=== Text under study ===

Yes because in observational mode you have to also accurately model the starting conditions which are vastly more complex than those in a lab and usually where all the errors creep in. For example you would need to be able to know that there is no other cause of brain damage in the army e.g. boxing is known to cause progressive brain damage so perhaps basic army training does too? Perhaps army recruits are more likely to have brain damage than the general population etc. etc.
You can do it but it is far, far harder than direct measurement in a controlled environment and far more prone to error. The only reason that astronomers use observation rather than direct experiment is because they have no choice.
Imagine you're at the center of a giant plastic ball full of water. You have to tell whether or not you're in zero-G.
Simple: first there is your inner ear balance and second there is the pooling of blood in your head when you are upside down. Both of these are affected differently by freefall and neutral buoyancy on the Earth because the two are very different physical environments.
If the direction of gravity is changing fast enough from gentle rotation it'd be hard for the cell to "know" whether it was in zero-G or not.
Not at all - it would know because of the pressure difference across the cell would always be changing direction. This is the same way that the macroscope organism can tell. I am not a biologist so I cannot tell whether this has an effect or not. However, since the purpose of the experiment seems to be to determine whether gravity has an effect I highly suspect that biologists themselves don't know either, otherwise why do the experiment?
As soon as you are in free fall, you're not affected by gravity (at least not in a significant way).
Then could you please explain why you are accelerating downwards? Hint: it is due to a force called GRAVITY. Freefall is when the ONLY force that acts on you is gravity. Under normal circumstances there are two forces which act on you: gravity and a reaction force between you and whatever you are sitting, standing, lying etc. on. In freefall you remove this normal force NOT gravity.
Right. Consider some indentical twins. Suppose one twin runs 30km in a loop and end up back where he started while the other twin just sat there waiting for him. In both cases each twin's net displacement, velocity and acceleration are all zero so clearly, biologically, they should both be in the same state right and the twin that ran the 30km should be as well rested as the one that just sat there?
If you are outside the atmosphere, and not accelerating then you're basically in free fall.
Err no. If you are in freefall then you ARE accelerating be the very definition of what freefall means. If you let go of a ball it will accelerate downwards and it is in freefall. Freefall means that you are free to fall i.e. that only force acting on you is gravity and so the force of gravity will cause you to accelerate.

=== Data records ===

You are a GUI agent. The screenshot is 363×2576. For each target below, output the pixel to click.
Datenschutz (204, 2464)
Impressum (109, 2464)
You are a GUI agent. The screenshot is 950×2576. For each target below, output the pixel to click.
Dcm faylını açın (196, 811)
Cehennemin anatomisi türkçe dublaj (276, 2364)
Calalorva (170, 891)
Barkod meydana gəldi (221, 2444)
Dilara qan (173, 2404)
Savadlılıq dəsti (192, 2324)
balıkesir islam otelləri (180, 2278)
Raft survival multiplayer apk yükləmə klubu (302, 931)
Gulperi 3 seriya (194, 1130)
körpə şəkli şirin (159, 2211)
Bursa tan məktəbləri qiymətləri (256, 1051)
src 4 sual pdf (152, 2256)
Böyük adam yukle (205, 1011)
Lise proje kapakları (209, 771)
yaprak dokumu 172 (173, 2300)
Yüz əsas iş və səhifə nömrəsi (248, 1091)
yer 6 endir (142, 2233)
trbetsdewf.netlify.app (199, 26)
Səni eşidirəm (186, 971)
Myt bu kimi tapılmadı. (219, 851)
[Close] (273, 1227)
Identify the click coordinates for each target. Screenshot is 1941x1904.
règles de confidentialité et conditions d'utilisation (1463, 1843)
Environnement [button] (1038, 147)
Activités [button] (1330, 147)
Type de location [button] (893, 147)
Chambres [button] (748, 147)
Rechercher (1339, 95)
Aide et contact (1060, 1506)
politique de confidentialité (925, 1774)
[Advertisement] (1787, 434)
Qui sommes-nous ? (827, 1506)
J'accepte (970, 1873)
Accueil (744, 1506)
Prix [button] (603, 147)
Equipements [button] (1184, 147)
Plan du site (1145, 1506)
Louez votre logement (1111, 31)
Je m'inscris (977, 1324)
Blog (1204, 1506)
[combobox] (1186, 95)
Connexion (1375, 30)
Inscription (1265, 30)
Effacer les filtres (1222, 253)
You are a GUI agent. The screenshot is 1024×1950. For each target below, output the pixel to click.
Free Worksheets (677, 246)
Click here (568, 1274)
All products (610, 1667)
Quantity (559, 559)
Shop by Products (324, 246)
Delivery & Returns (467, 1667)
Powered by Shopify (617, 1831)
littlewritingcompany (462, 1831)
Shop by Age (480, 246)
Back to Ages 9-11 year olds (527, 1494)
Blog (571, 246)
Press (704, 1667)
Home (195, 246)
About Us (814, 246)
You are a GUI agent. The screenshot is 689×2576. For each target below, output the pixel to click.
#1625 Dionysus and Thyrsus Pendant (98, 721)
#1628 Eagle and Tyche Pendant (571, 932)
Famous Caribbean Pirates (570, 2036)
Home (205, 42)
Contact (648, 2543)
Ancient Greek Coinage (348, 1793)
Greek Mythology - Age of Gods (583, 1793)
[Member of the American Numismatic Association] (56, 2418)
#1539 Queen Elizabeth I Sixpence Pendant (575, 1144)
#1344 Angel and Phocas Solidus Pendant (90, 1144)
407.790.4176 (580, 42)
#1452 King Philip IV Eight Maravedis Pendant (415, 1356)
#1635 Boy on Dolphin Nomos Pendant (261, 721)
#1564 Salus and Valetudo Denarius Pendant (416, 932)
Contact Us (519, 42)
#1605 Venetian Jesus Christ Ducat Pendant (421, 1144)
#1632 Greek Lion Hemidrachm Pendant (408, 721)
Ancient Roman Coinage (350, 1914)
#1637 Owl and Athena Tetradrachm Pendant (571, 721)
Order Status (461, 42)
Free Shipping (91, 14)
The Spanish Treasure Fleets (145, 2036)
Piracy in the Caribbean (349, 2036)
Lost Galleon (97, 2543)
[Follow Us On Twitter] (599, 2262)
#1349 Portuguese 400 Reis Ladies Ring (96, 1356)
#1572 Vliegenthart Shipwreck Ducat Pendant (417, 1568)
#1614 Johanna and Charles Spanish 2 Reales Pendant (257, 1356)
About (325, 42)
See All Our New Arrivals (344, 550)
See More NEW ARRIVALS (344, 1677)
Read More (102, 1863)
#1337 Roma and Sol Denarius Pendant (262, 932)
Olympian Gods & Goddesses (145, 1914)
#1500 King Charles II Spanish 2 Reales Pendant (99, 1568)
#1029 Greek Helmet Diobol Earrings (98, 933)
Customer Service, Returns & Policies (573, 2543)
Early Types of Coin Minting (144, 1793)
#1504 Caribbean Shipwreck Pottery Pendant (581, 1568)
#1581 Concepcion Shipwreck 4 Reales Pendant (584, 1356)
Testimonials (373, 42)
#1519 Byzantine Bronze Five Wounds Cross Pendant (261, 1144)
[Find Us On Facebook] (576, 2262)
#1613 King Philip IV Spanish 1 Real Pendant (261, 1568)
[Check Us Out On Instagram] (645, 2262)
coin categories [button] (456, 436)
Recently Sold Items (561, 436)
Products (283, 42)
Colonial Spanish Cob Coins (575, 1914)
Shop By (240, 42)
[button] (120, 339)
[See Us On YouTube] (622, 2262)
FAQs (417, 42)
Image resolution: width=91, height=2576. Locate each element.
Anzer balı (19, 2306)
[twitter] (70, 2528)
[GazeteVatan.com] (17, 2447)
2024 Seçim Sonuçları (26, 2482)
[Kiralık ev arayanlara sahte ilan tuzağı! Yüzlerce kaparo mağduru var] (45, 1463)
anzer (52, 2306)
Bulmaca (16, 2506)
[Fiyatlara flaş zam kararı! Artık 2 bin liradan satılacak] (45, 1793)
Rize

===

**Your tasks:**
**A.** Answer these questions about the discussion of freefall and zero gravity:
(i) What activity does the discussion say is known to cause progressive brain damage?
(ii) What two things does it say would let you tell whether you are in zero-G inside the water-filled ball?
(iii) In freefall, which force does it say is removed?
**B.** Continue the discussion of freefall and zero gravity from its last sentence.
The records have no connection to the text.

**Responses to the exercise:**
**A.**
(i) Boxing.
(ii) Your inner ear balance and the pooling of blood in your head when you are upside down.
(iii) The normal force, the reaction force between you and whatever you are sitting, standing or lying on, not gravity.

**B.**
Sure, gravity is pulling you somewhere, but it doesn't really have an effect on anything inside the spacecraft (your reference frame is moving with you).
Hang on a minute. How can you possibly say that gravity is pulling you somewhere and at the same time claim that it is not affecting anything inside the spacecraft? What do you think is causing things inside the spacecraft to accelerate then? By definition your reference frame is ALWAYS moving with you even if when your surroundings are not. What gravity does is make this an accelerating reference frame instead of an inertial reference frame and the two are most definitely NOT the same.The equivalence between gravity and acceleration is one of the core concepts of GR.
From a biological perspective there is no discernible effect due to gravity.
Yes there is. The reason that your organism is accelerating towards the centre of the planet is an easily measurable effect. In both the case of freefall and sitting on the surface of the planet there are discernable effects due to gravity. In the first case you are accelerating and in the second case you are not accelerating because there is a reaction force between you and the surface of the planet equal and opposite to your weight. In the latter case your internal structure must transmit this normal force throughout your body to cancel your weight in order to prevent all parts of you from accelerating but in both cases the force of gravity acts on all parts of you to the same degree (assuming the same field strength).
This is the same as taking a lift. When the lift accelerates down it does not mean that gravity has suddenly become less it just means that your body has a reduced normal force to distribute because you have a small, downwards acceleration.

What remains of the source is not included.